El obispo auxiliar Maksim Ryabukha habla de la situación difícil que atraviesan los fieles

(Vatican News).- Dos sacerdotes de la Iglesia greco-católica ucraniana fueron detenidos por la administración de ocupación rusa en Berdyansk, al oeste de Mariupol. Se trata de los padres redentoristas Ivan Levystky y Bohdan Geleta, párroco y vicario, respectivamente, de la iglesia de la Natividad de la Santísima Virgen María de la ciudad del Mar Negro.

Ambos detenidos fueron acusados de actividades subversivas contra los representantes de las tropas rusas en Berdyansk por poseer, supuestamente, armas, municiones y libros sobre la historia de Ucrania.

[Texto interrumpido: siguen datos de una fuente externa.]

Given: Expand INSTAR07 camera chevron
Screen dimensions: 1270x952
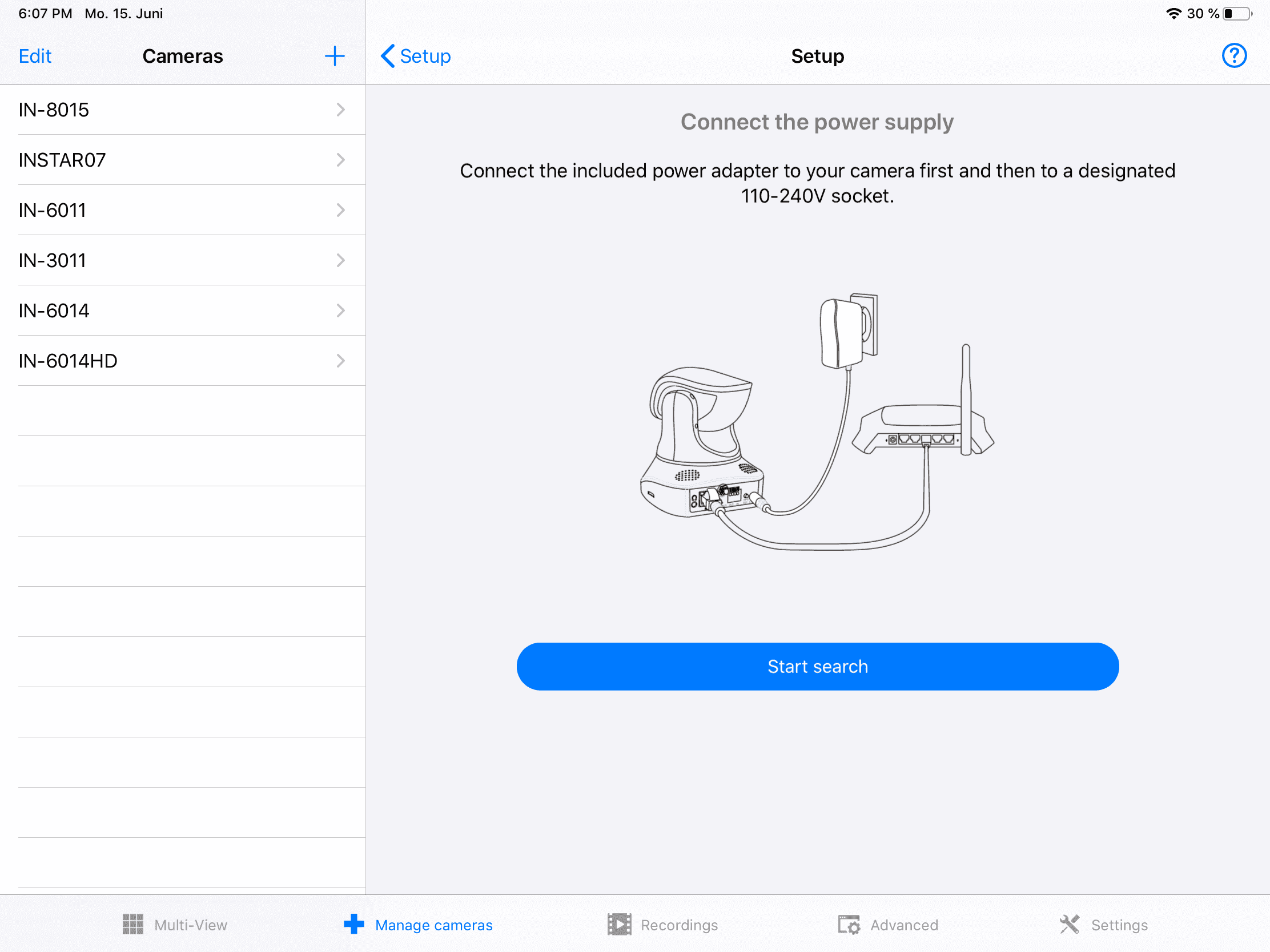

Negación de los derechos humanos fundamentales

Las acusaciones fueron rápidamente desmentidas por el exarcado de Donetsk de la Iglesia greco-católica ucraniana, que en un comunicado pidió su "más rápida liberación" y habló de "una completa negación de los principios fundamentales de los derechos humanos" para los dos sacerdotes, que habían ejercido su ministerio de forma "absolutamente legal" durante más de tres años.

“Los detuvieron y luego registraron su casa religiosa y su iglesia y después, para encontrar una excusa, se inventaron la historia de los libros y las armas escondidas bajo tierra”

Así lo explica monseñor Maksim Ryabukha, nombrado obispo auxiliar del exarcado del arzobispado de Donetsk, en la entrevista concedida a Svitlana Dukovych.

“Se trata de historias inventadas para justificar el terror hacia los religiosos y la población, porque la noticia, obviamente, también afecta a todos los fieles católicos del Dombás”

Los dos sacerdotes detenidos – añade monseñor Ryabukha – permanecieron en la zona ocupada por los rusos incluso en estos tiempos tan difíciles. Y agrega:

“En esta terrible guerra siempre han acompañado al pueblo, han mantenido el cuidado paternal y maternal de la Iglesia por todos los fieles que, lamentablemente, permanecen en esta dramática situación de ocupación de los militares rusos en territorio ucraniano”

“Una guerra injusta y terrible, pero Dios no ha abandonado a nadie”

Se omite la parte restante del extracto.